Kaposi sarcoma Herpes virus (KSHV), also known as human Herpes virus 8 (HHV8), can persist as episome in target cells. The latency-associated nuclear antigen 1 (LANA-1) is a key component of the latency process, and may be a functional equivalent of the EBNA-1 protein of Epstein–Barr virus. EBNA-1 can subdue immune recognition by virtue of a long glycine and alanine-rich repeat, which interferes with the proteasomal degradation of EBNA-1 and in this way averts the presentation of antigenic peptides derived from it. LANA-1 contains a strongly acidic-repeat region of approximately 580 amino acids, which consists almost exclusively of aspartic acid, glutamine, and glutamic acid residues. The LANA-1 repeat is not similar to the EBNA-1 Gly-Ala-rich repeat. We demonstrate that this acidic region could inhibit antigen processing in cis. Upon transfection of expression vectors containing LANA-1-eGFP fusion genes the cells did not present an ovalbumin-derived H2K b-restricted CTL epitope inserted at the carboxyl terminus of the GFP reporter.

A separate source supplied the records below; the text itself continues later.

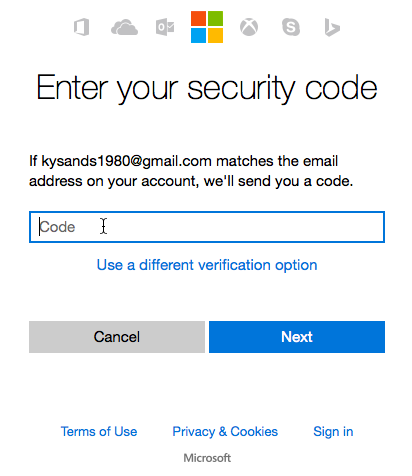This screenshot has width=412, height=476.
Task: Open the Privacy & Cookies link
Action: pyautogui.click(x=225, y=431)
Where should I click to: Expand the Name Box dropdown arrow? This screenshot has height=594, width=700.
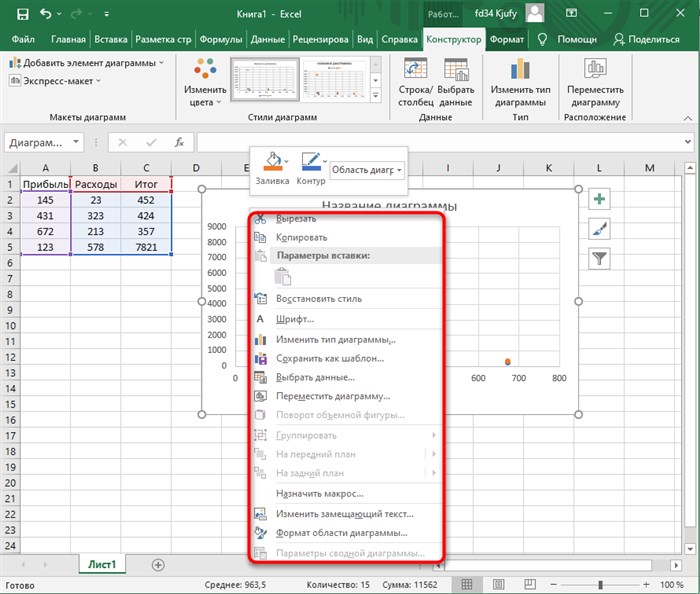(76, 142)

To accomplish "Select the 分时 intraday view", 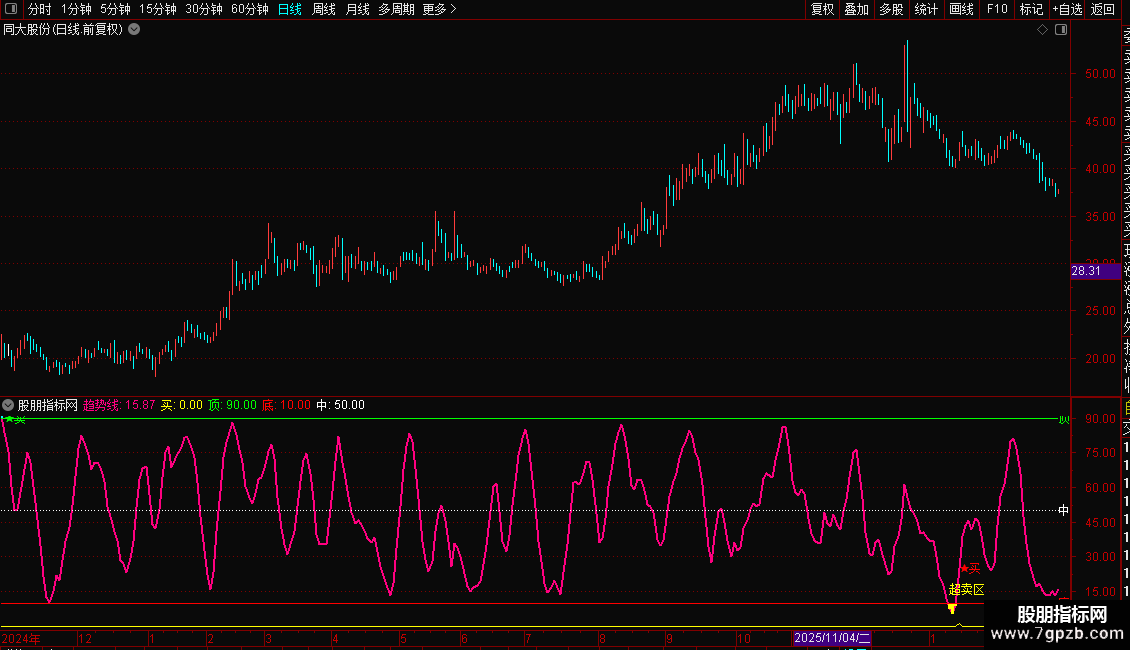I will point(40,9).
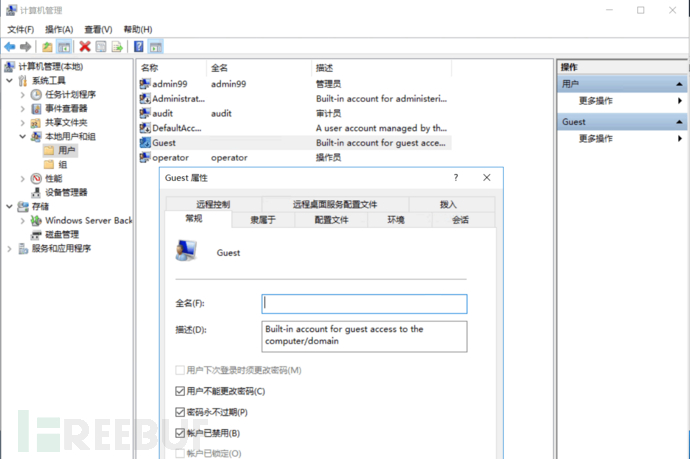Click the Export list toolbar icon
This screenshot has height=459, width=690.
[117, 47]
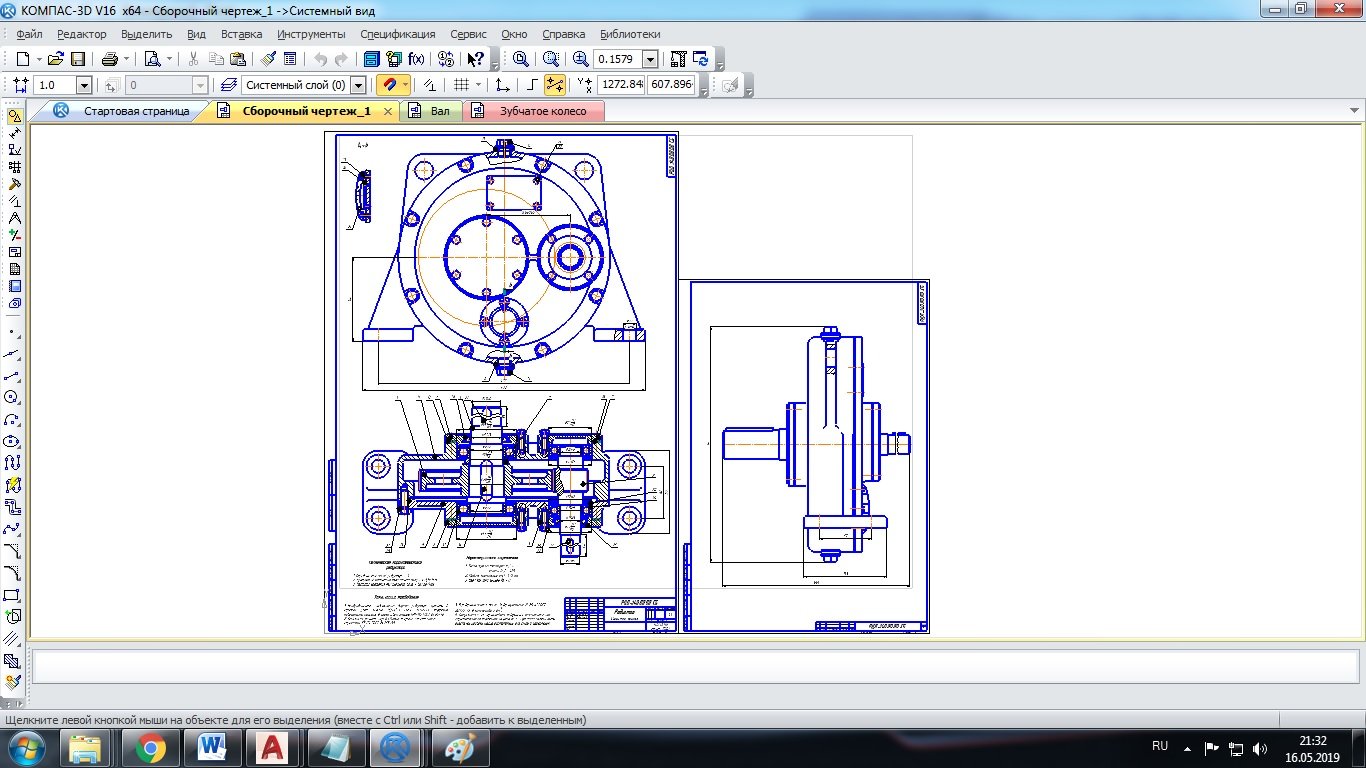Viewport: 1366px width, 768px height.
Task: Open the Спецификация menu
Action: [397, 34]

Deletion of the central acidic-repeat region of LANA-1 abolished the capacity of LANA-1 to block antigen presentation. Similar to the EBNA-1-derived Gly-Ala-rich repeat, the LANA-1 repeat does not inhibit presentation in trans: co-transfection of LANA-1 expression vectors does not inhibit presentation of the ova epitope from the GFP Ova fusion protein. These data demonstrate for the first time that the acidic-repeat region of LANA-1 could function as an in cis acting inhibitor of antigen presentation. This may contribute to the immune evasion of cells latently infected by KSHV.